[Recorded data]
——

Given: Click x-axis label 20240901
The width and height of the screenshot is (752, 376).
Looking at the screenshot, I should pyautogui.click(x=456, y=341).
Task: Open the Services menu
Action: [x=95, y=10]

——

Work to complete -
Write the data from above out again, exactly.

Problem solution -
Given: Click x-axis label 20240901
The width and height of the screenshot is (752, 376).
Looking at the screenshot, I should pyautogui.click(x=456, y=341).
Task: Open the Services menu
Action: [x=95, y=10]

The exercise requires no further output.